Vivimos en un mundo de clichés, frases hechas, tópicos, ideas predeterminadas sobre todo y ausencia de ideas propias, verdaderas, sobre nada. Esto es tan así que podríamos incluso pensar que no puede ser de otra manera, y aunque sabemos que los lugares comunes han existido siempre, quizá nunca habían estado tan cómodamente arrellanados en tu cerril butaca como lo están ahora. Tampoco deberíamos escandalizarnos por ello más de la cuenta pues, al fin y al cabo, el ser humano tiene que ordenar, clasificar, de alguna forma todo lo que le rodea. El cerebro, por mera gravedad, tiende a clasificar, a conformar grupos, cuanto más amplios mejor para su comodidad. De ahí viene lo que denominamos “tipos”, que tan útiles les son a los novelistas de cualquier época y jaez. Dijo Ortega y Gasset que pensar requiere de una u otra forma exagerar, y que todo aquel quiera renunciar a exagerar, que renuncie también a pensar. En efecto, creemos que codificar el vastísimo mundo sensorial e intelectual que tenemos alrededor exige de una simplificación. Sin esa simplificación, es difícil poner en marcha la complicada máquina del intelecto.

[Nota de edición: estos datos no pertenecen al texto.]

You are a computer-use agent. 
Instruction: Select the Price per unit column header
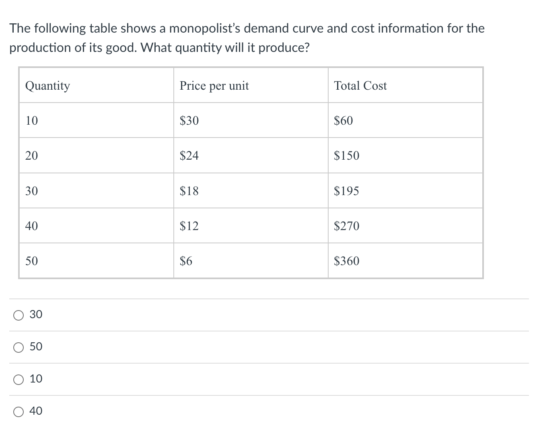214,85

Pero lo contrario, la excesiva simplificación, que de tan excesiva se vuelve estúpida, es sin lugar a dudas peligrosa y estéticamente malsana. Bien es cierto que es difícil hablar sin caer en generalidades y generalizaciones. Y lo es por el mero hecho de que nuestras arquitecturas mentales, por educación y por practicidad, están hechas con la forma y materiales del lugar común. Es difícil salir de ese reducto, por mucho que lo intentemos. Pero conviene hacer el esfuerzo, con el fin de evitar fanatismos, que todos sabemos a lo que llevan. Además, es difícil aceptar así como así que en la esfera del hombre, animal complejísimo y de numerosísimos subterfugios y dimensiones, lo simple y fácil sea la norma.

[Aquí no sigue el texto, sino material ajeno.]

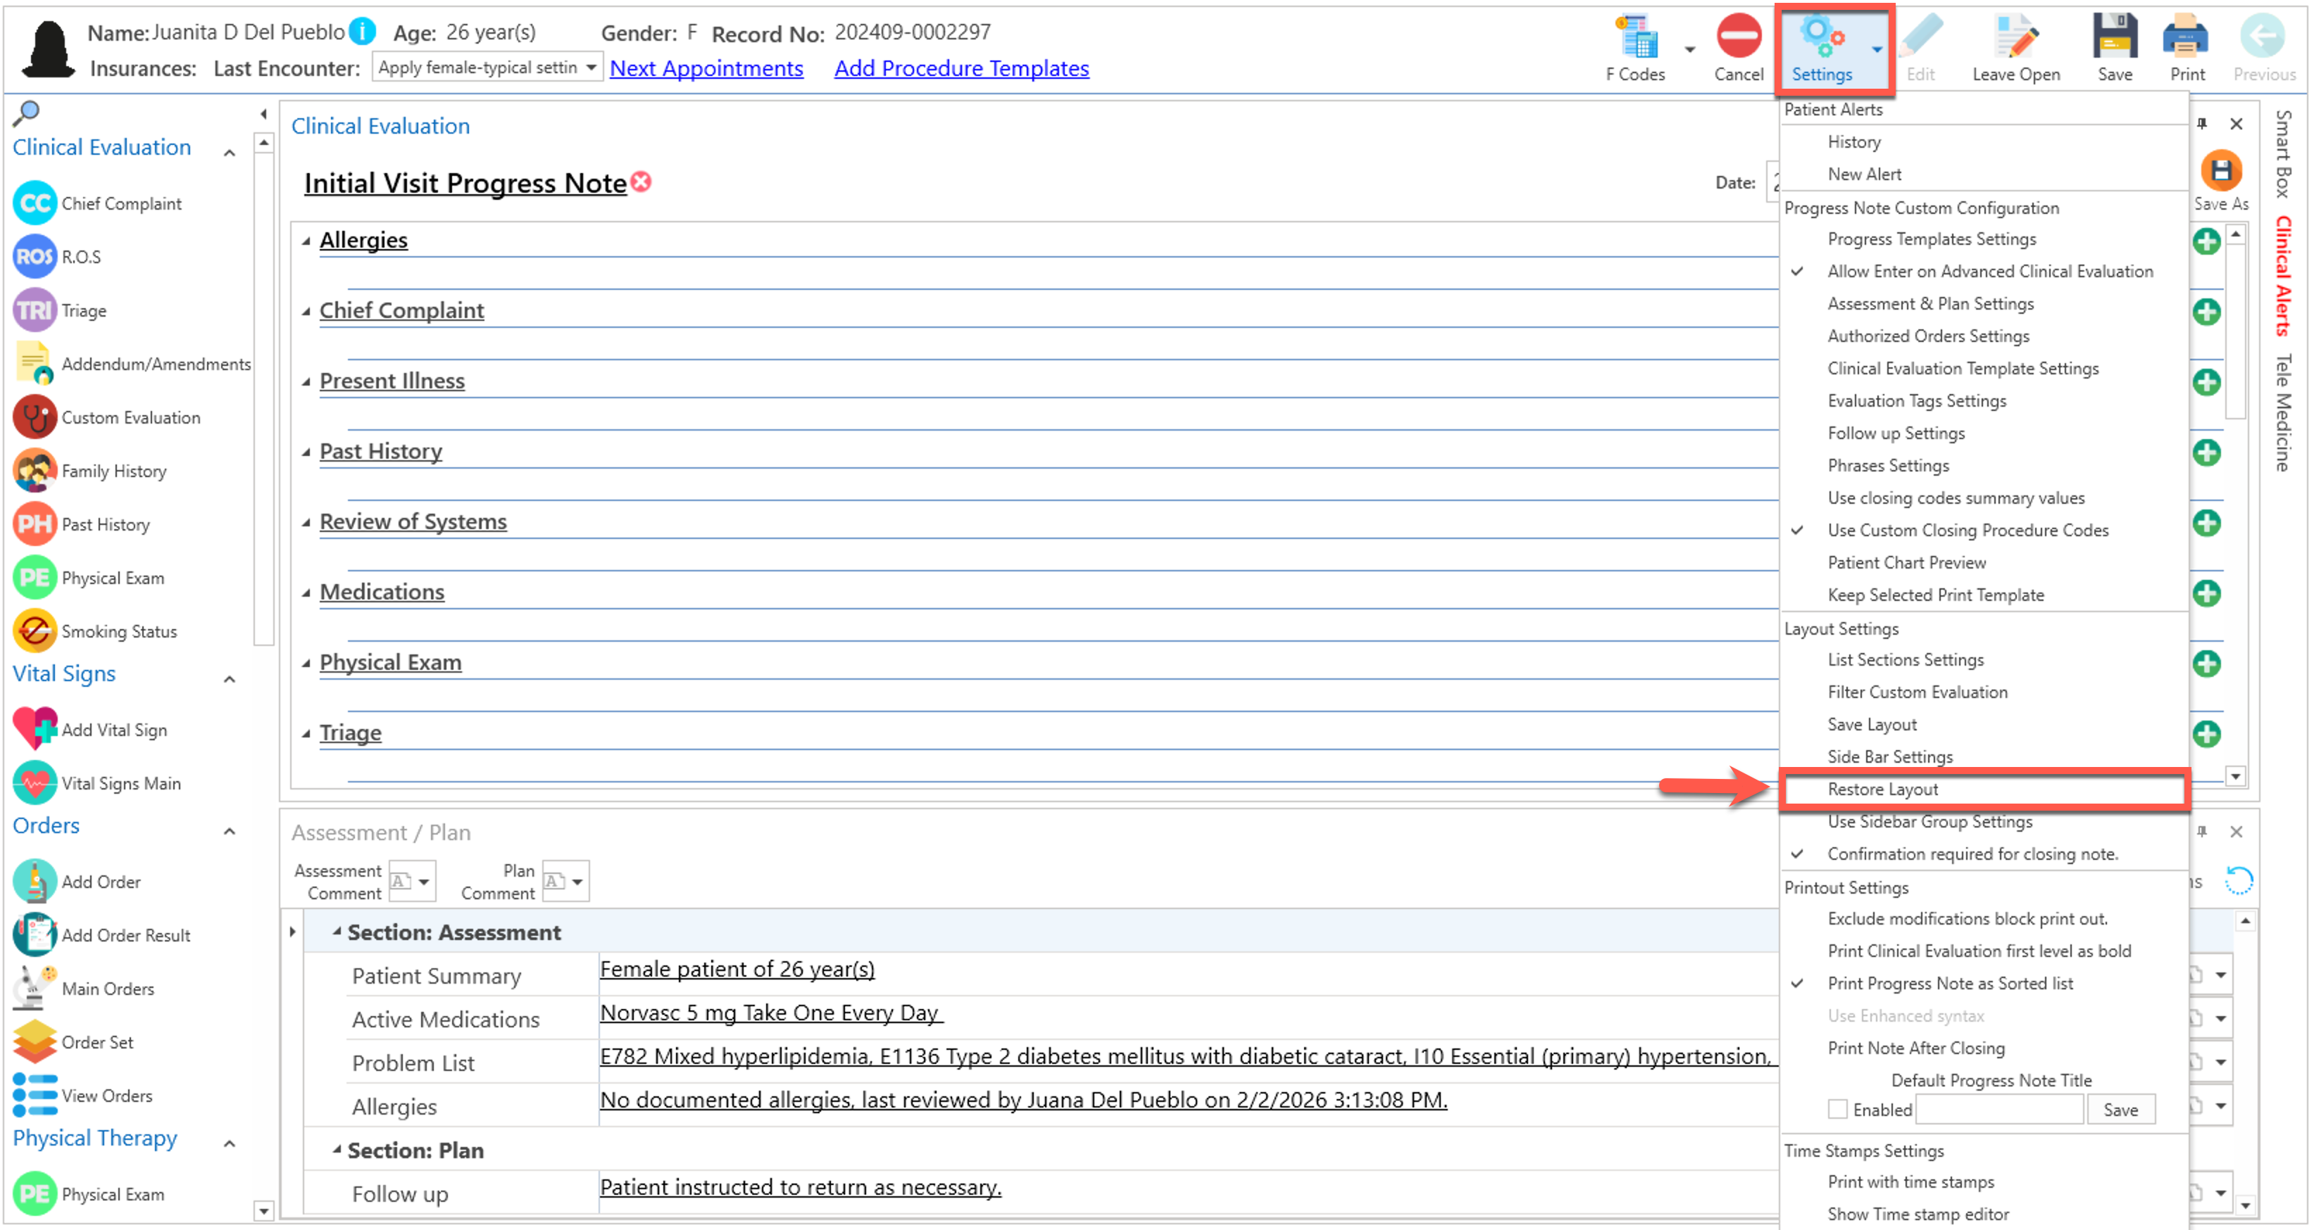Collapse the Vital Signs sidebar group
Screen dimensions: 2314x1230
pyautogui.click(x=229, y=680)
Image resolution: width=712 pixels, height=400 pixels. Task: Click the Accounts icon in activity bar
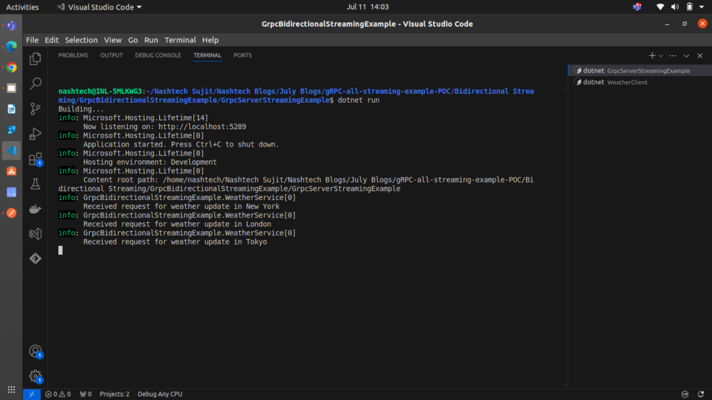coord(35,352)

Detengámonos un momento en la esfera del dinero y la vanidad. Es más o menos comúnmente aceptado por la mayoría que la acumulación exorbitante de dinero, a veces grotesca, por una persona lleva a la destrucción abrupta o paulatina de los valores morales y éticos de la persona en cuestión. Sin entrar en detalles, se cree que el rico, por el hecho de ser rico, es malo, y, por fácil contraposición, que el pobre, por el hecho de ser pobre, es bueno o, cuanto menos, está legitimado para hacer cuantas barbaridades quiera sin recibir un severo castigo de la opinión pública. La falta de dinero es excusa importante y muchas veces suficiente para las más aberrantes acciones, y no digamos ya para ciertas actitudes que, parapetadas en esa cómoda posición, no encuentran trabas para manifestarse.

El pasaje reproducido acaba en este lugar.